Start of The data
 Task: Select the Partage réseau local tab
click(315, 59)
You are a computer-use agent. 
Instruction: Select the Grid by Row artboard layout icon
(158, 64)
End of The data
### Problem requirements
The records above need to be written out again. Keep them exact.

### Answer to this problem
 Task: Select the Partage réseau local tab
click(315, 59)
You are a computer-use agent. 
Instruction: Select the Grid by Row artboard layout icon
(158, 64)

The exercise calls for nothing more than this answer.